Thus to effect, cause yields. Art hath her turn,
And triumphs over Nature. I, who strive with sculpture,
Know this well: her wonders live
In spite of time and death, those tyrants stern.
So I can give long life to both of us
In either way, by color or by stone,
Making the semblance of thy face and mine.
Centuries hence when both are buried,
Thus thy beauty and my sadness shall be shown,
And men shall say, "For her 'twas wise to pine."
—Sonnets of Michelangelo
MICHELANGELO
"Call me by my pet name," wrote Elizabeth Barrett Browning, in one of those incomparable sonnets of which the Portuguese never heard. And the task yet remains for some psychologist to tell us why, when we wish to bestow the highest honor, coupled with familiar affection, we call the individual by a given name.

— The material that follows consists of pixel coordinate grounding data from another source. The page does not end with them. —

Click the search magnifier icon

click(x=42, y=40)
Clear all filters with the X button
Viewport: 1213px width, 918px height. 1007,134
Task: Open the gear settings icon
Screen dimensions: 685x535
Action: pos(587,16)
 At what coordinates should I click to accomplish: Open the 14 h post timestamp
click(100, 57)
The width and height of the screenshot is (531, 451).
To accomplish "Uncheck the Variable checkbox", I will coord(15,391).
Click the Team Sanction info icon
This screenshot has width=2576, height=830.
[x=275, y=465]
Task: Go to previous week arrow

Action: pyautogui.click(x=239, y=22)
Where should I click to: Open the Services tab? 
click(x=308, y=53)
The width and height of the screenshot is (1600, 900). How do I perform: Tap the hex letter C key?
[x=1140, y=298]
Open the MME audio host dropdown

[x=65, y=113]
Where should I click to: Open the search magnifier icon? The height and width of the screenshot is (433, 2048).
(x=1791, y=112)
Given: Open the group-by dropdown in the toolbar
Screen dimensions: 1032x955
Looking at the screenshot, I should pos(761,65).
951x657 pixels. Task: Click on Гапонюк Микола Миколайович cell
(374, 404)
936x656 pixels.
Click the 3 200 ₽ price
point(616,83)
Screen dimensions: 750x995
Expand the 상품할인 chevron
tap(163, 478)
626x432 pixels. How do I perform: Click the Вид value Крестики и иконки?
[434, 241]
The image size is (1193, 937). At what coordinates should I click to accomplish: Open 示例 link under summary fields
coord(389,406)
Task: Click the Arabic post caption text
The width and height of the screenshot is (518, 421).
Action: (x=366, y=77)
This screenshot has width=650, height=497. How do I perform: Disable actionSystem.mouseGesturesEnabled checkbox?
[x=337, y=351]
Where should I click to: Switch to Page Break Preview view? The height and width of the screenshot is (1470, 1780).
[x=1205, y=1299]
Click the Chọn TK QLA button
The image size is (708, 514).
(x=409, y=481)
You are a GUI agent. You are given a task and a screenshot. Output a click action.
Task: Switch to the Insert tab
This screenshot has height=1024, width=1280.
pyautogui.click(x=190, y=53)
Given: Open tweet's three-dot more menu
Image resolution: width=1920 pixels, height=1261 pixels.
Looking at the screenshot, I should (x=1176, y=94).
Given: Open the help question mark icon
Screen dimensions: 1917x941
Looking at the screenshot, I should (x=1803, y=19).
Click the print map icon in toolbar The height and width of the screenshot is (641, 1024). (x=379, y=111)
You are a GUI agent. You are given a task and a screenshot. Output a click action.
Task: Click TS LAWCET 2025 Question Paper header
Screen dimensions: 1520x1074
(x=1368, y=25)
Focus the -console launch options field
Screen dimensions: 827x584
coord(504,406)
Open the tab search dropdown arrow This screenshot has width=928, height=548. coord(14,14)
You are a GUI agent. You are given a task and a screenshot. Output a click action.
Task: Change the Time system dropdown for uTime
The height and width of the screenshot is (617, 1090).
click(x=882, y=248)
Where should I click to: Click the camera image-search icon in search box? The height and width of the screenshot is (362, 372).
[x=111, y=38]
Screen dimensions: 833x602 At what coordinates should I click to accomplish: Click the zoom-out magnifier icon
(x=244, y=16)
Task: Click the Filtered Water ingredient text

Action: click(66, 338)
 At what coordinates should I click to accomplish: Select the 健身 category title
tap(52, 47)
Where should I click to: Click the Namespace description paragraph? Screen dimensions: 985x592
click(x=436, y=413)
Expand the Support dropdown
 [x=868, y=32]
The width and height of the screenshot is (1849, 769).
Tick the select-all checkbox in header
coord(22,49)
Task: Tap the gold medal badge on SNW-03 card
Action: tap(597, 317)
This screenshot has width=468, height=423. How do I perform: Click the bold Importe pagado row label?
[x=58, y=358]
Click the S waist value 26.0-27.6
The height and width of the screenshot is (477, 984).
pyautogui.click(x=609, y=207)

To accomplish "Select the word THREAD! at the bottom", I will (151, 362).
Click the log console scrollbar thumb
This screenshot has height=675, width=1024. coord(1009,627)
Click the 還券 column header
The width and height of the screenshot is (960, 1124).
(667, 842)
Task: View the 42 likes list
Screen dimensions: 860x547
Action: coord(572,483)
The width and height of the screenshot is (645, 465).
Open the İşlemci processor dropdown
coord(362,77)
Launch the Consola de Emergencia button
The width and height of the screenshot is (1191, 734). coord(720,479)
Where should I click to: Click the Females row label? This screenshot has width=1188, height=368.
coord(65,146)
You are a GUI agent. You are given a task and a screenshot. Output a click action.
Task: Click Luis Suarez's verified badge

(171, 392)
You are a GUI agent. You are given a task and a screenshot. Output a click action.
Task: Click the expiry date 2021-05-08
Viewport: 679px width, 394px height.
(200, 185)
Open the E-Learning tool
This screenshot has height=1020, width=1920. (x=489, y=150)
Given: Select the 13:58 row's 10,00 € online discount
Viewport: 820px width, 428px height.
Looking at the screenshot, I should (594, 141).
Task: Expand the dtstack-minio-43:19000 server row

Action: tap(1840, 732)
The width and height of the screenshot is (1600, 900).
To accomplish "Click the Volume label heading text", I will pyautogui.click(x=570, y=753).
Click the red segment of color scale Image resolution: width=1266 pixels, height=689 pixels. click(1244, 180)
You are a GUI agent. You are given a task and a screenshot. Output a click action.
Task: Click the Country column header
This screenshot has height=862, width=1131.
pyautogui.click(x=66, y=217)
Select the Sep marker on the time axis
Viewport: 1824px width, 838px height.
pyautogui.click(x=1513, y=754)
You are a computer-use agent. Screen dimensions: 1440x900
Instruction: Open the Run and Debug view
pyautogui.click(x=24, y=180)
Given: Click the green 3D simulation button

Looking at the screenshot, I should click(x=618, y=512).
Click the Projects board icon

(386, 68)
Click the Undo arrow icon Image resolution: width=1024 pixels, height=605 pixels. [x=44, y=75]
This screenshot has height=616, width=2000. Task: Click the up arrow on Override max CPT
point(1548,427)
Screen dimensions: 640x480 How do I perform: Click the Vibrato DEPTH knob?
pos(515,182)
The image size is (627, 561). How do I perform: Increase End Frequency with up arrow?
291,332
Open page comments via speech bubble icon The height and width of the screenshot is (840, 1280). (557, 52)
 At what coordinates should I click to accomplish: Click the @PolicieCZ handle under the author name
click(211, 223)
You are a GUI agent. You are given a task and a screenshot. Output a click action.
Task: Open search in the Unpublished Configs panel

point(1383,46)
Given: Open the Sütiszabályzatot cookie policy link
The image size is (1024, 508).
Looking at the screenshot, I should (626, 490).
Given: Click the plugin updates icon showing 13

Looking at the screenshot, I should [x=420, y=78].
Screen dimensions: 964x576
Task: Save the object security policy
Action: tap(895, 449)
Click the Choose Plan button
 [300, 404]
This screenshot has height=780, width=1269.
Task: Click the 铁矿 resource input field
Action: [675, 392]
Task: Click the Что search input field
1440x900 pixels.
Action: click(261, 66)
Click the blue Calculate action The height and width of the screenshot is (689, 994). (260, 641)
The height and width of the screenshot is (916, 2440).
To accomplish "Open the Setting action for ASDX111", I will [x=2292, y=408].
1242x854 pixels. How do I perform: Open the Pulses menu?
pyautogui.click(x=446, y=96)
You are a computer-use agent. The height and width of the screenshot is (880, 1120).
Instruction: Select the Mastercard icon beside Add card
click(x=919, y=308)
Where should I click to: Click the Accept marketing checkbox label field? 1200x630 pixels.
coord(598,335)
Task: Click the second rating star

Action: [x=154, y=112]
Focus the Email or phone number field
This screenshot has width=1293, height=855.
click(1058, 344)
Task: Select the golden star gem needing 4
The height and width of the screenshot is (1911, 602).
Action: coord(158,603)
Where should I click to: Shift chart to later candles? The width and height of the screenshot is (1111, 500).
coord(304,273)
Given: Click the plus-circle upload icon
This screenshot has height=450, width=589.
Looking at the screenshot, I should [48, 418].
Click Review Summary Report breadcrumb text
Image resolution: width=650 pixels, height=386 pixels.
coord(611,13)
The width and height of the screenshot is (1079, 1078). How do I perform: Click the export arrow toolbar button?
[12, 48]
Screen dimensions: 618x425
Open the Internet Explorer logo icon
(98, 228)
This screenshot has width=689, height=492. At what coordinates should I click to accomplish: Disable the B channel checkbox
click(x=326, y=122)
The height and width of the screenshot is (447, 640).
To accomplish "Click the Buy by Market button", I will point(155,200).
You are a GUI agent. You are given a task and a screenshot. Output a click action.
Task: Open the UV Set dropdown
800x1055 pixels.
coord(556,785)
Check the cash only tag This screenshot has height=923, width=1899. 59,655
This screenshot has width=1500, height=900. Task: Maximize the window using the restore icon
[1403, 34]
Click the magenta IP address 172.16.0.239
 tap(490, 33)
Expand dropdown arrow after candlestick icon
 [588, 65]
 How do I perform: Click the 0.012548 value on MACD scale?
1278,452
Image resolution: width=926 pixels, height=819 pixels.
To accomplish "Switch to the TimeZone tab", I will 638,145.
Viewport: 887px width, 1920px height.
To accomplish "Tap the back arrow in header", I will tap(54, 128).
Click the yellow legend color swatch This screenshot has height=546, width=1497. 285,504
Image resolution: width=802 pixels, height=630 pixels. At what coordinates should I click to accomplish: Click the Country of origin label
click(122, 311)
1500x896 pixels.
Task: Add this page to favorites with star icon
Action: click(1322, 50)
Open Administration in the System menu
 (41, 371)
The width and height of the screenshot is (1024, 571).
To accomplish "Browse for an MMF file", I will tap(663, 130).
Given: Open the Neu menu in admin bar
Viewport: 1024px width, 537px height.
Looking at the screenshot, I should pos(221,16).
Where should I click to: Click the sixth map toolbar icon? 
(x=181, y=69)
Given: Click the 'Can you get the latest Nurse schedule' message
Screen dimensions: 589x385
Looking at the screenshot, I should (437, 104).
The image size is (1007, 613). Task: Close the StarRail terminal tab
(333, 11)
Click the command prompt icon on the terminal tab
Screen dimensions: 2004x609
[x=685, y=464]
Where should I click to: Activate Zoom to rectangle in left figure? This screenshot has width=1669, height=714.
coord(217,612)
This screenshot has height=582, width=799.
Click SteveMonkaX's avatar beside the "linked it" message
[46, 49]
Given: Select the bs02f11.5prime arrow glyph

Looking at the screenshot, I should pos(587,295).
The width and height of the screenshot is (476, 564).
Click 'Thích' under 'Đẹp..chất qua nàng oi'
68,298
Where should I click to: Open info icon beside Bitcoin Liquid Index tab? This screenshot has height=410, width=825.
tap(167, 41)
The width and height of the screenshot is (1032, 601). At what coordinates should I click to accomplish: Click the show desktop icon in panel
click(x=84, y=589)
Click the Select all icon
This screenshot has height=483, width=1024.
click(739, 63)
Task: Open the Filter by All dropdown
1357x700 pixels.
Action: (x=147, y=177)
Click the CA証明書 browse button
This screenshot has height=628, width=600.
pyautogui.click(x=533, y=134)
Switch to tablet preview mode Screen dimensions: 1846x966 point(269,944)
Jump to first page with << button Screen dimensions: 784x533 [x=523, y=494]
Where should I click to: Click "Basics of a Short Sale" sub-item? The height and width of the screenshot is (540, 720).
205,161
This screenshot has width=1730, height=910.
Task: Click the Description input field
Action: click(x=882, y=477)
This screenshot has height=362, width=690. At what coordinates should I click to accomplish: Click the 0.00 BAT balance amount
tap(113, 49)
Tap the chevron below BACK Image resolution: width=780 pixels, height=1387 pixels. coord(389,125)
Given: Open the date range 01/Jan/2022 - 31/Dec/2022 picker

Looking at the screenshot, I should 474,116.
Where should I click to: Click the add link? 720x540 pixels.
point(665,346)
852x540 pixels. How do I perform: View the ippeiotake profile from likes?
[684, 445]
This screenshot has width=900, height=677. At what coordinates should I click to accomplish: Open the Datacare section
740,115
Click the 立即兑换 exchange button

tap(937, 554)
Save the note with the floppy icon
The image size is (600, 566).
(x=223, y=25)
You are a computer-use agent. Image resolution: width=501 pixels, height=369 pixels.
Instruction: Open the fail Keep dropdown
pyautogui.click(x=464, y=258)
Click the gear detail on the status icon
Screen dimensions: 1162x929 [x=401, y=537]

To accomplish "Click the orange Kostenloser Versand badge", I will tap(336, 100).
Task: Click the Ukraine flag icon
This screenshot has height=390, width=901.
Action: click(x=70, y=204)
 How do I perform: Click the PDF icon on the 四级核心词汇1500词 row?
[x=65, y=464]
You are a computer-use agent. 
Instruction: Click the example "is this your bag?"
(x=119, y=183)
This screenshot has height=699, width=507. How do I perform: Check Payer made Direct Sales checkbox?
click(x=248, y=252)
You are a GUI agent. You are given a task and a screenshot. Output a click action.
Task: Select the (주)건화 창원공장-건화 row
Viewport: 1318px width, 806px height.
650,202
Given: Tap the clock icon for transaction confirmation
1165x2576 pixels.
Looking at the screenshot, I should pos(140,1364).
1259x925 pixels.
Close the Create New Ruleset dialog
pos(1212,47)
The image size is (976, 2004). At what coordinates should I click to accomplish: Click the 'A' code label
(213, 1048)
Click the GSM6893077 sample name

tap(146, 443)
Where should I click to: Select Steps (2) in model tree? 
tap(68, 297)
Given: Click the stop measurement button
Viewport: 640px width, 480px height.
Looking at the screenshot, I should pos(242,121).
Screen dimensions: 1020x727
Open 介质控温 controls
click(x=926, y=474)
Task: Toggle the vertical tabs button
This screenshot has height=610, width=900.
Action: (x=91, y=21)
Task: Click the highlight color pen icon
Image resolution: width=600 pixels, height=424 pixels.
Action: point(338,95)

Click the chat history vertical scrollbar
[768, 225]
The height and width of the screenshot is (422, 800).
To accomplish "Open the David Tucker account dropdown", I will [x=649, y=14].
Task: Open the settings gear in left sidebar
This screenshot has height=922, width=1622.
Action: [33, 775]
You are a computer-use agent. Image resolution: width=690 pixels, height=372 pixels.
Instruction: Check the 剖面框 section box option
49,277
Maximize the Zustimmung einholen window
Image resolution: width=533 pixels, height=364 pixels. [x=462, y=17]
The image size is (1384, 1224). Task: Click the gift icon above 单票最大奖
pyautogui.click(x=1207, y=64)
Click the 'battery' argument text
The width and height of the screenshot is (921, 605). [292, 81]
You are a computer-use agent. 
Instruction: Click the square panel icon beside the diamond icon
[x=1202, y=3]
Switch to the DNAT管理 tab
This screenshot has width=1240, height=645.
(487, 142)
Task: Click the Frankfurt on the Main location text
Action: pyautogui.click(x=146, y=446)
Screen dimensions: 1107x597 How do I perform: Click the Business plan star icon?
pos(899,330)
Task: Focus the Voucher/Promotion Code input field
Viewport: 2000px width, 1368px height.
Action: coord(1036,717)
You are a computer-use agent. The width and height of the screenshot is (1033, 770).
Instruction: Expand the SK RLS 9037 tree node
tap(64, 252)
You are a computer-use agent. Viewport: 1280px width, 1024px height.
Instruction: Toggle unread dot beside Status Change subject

Young men and maidens will understand my allusion; and I hope this book will not suffer the dire fate of falling into the hands of any one who has forgotten the days of his youth.
In addressing the one we truly revere, we drop all prefix and titles. Soldiers marching under the banner of a beloved leader ever have for him a name of their own. What honor and trust were once compressed into the diminutive, "Little Corporal" or Kipling's "Bobs"; or, to come down to something even more familiar to us, say, "Old Abe" and "Little Phil"!
The earth is a vast graveyard where untold millions of men lie buried, but out of the myriads who pass into forgetfulness every decade, the race holds a few names embalmed in undying amber.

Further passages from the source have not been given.